Look at this.., https://spark.apache.org/docs/2.0.1/api/java/org/apache/spark/sql/SparkSession.Builder.html — ROOT, Mar 26 '17 at 04:44

Clay · Accepted Answer · 2023-03-28T13:22:09.973

SparkSession

To get all the "various Spark parameters as key-value pairs" for a SparkSession, “The entry point to programming Spark with the Dataset and DataFrame API," run the following (this is using Spark Python API, Scala would be very similar).

import pyspark
from pyspark import SparkConf
from pyspark.sql import SparkSession
spark = SparkSession.builder.getOrCreate()
SparkConf().getAll()

or without importing SparkConf:

spark.sparkContext.getConf().getAll()

Depending on which API you are using, see one of the following:

You can get a deeper level list of SparkSession configuration options by running the code below.

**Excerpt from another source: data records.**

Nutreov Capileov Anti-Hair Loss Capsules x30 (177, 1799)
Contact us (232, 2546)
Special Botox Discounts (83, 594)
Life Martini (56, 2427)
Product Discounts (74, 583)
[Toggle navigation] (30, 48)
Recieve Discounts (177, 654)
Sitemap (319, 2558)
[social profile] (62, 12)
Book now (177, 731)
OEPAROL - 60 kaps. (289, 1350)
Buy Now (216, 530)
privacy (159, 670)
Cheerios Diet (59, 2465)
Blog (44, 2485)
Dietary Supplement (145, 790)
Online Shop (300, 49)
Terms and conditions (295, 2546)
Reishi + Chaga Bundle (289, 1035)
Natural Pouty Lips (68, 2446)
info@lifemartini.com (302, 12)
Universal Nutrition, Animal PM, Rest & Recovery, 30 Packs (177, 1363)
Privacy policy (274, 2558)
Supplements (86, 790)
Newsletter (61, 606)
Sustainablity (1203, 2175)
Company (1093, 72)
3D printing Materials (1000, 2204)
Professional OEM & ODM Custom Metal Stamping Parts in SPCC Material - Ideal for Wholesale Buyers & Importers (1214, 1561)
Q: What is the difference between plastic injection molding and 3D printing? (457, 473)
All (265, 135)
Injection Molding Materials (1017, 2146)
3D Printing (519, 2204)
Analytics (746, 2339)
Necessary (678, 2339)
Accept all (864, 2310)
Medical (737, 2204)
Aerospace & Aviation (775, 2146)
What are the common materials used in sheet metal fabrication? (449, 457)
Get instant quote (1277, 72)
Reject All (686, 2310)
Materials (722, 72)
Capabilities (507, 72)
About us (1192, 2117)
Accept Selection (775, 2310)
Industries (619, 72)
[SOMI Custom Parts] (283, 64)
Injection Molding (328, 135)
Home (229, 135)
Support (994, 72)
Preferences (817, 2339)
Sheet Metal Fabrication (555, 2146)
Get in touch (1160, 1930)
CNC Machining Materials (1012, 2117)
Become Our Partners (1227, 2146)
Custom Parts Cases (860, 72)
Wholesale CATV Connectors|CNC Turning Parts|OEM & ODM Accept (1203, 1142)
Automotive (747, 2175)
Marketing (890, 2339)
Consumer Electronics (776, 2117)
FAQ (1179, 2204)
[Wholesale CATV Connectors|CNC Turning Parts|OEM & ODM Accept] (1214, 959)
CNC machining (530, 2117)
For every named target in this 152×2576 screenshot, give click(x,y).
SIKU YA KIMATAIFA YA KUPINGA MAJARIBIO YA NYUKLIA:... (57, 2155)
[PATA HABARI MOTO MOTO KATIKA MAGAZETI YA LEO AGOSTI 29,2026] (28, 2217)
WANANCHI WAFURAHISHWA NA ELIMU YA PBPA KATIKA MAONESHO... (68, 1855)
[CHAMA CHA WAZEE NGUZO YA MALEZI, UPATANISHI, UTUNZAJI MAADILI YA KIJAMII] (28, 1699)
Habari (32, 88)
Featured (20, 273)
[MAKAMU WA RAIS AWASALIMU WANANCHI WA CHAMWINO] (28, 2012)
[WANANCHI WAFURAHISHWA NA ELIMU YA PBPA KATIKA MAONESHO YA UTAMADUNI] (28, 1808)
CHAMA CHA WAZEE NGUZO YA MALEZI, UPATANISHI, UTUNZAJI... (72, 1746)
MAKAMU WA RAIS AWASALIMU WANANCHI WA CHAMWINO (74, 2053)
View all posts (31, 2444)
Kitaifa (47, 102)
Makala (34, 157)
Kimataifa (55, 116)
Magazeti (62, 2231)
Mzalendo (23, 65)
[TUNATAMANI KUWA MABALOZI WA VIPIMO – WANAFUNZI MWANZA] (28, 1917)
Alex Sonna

Most are the same, but there are a few extra ones. I am not sure if you can change these.

spark.sparkContext._conf.getAll()

SparkContext

To get all the "various Spark parameters as key-value pairs" for a SparkContext, the "Main entry point for Spark functionality," ... "connection to a Spark cluster," ... and "to create RDDs, accumulators and broadcast variables on that cluster,” run the following.

import pyspark
from pyspark import SparkConf, SparkContext 
spark_conf = SparkConf().setAppName("test")
spark = SparkContext(conf = spark_conf)
SparkConf().getAll()

Depending on which API you are using, see one of the following:

Spark parameters

You should get a list of tuples that contain the "various Spark parameters as key-value pairs" similar to the following:

[(u'spark.eventLog.enabled', u'true'),
 (u'spark.yarn.appMasterEnv.PYSPARK_PYTHON', u'/<yourpath>/parcels/Anaconda-4.2.0/bin/python'),
 ...
 ...
 (u'spark.yarn.jars', u'local:/<yourpath>/lib/spark2/jars/*')]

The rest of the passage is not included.